Exercise objective: Copy the records word for word, from the start through the line that contains "[x=100, y=33]", with both ends included.

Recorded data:

▬▬▬

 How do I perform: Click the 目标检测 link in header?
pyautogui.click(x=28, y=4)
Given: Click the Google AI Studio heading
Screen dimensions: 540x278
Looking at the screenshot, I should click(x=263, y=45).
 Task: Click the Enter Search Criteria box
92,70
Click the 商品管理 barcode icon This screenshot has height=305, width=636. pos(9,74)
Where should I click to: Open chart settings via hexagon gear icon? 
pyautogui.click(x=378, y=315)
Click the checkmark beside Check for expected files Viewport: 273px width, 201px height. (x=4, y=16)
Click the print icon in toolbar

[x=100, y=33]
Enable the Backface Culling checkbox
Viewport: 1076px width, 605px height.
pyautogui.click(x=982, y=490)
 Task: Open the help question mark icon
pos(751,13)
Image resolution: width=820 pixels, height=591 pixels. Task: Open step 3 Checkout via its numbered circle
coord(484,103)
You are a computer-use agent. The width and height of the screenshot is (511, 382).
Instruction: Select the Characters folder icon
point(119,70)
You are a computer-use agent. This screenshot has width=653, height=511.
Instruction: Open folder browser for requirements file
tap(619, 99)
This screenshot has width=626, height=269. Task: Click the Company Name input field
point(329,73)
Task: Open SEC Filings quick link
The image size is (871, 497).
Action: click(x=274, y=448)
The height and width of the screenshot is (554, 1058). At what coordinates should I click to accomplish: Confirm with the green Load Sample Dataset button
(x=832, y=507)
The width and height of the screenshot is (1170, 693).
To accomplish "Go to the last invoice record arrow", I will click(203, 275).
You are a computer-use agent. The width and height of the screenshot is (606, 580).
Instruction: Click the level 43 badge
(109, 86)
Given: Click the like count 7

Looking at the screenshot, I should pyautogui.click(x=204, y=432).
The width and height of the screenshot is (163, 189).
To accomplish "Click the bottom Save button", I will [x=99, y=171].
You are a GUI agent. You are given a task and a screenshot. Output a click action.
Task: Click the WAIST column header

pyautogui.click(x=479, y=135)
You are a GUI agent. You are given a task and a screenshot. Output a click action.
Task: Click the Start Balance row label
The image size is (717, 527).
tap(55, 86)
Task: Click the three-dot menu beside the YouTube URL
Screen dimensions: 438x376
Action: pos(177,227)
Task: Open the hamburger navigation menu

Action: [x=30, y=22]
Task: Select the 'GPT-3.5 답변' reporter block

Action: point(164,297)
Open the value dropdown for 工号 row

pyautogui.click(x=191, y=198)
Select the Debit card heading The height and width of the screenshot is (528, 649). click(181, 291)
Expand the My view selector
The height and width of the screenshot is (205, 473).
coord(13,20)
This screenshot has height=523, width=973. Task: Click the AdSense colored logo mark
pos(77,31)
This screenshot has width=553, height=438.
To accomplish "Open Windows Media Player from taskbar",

▬▬▬

Completed exercise:
 How do I perform: Click the 目标检测 link in header?
pyautogui.click(x=28, y=4)
Given: Click the Google AI Studio heading
Screen dimensions: 540x278
Looking at the screenshot, I should click(x=263, y=45).
 Task: Click the Enter Search Criteria box
92,70
Click the 商品管理 barcode icon This screenshot has height=305, width=636. pos(9,74)
Where should I click to: Open chart settings via hexagon gear icon? 
pyautogui.click(x=378, y=315)
Click the checkmark beside Check for expected files Viewport: 273px width, 201px height. (x=4, y=16)
Click the print icon in toolbar

[x=100, y=33]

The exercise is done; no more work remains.